■ **Exercise details**
Check each line of the records for "will"; collect those that have it.
──────────────────────────────
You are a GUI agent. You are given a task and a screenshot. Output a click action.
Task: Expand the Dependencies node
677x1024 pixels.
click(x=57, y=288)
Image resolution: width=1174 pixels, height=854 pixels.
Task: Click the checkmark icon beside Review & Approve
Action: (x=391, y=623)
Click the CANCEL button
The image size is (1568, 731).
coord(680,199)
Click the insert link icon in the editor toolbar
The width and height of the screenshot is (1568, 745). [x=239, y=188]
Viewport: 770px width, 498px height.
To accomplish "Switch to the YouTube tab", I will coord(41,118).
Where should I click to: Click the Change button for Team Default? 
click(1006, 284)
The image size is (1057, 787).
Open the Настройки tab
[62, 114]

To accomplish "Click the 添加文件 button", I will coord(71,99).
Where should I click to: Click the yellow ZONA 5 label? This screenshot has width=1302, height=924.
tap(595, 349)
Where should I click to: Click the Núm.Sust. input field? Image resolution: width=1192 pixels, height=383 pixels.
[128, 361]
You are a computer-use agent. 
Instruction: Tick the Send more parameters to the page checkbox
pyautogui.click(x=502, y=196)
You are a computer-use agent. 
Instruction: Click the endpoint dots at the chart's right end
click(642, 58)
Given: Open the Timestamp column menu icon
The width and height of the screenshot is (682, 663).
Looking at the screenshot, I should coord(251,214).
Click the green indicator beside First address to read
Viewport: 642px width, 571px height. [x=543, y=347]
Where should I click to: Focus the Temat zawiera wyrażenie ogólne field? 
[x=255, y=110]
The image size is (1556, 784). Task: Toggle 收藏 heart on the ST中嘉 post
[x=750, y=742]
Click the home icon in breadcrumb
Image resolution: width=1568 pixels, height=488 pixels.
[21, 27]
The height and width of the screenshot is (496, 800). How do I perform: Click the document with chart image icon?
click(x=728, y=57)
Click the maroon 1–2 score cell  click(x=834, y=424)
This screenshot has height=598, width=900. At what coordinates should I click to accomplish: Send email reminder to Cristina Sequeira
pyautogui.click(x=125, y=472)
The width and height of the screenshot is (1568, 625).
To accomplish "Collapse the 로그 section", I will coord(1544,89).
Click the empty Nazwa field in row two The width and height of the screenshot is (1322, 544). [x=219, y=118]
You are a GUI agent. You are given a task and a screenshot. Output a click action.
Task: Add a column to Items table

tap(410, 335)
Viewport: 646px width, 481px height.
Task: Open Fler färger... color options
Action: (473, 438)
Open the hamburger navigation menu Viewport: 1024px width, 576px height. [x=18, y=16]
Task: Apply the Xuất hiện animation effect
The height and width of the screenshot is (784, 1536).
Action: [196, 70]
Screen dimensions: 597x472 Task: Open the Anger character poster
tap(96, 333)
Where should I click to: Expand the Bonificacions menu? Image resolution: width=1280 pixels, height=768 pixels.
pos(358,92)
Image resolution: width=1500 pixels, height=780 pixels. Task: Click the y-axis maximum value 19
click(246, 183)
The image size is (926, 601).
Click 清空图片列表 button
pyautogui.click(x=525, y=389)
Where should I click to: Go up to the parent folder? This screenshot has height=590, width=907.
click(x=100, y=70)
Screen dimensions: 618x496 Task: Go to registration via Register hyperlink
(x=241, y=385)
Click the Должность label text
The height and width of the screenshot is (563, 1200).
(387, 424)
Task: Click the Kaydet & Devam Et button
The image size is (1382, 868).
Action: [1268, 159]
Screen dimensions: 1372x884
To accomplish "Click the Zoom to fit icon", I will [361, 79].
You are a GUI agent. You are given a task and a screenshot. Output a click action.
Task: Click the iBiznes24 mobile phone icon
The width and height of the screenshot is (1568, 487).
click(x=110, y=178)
──────────────────────────────
■ **Result of this exercise**
To accomplish "Switch to the YouTube tab", I will coord(41,118).
To accomplish "Click the 添加文件 button", I will coord(71,99).
To accomplish "Collapse the 로그 section", I will coord(1544,89).
To accomplish "Click the Zoom to fit icon", I will [361, 79].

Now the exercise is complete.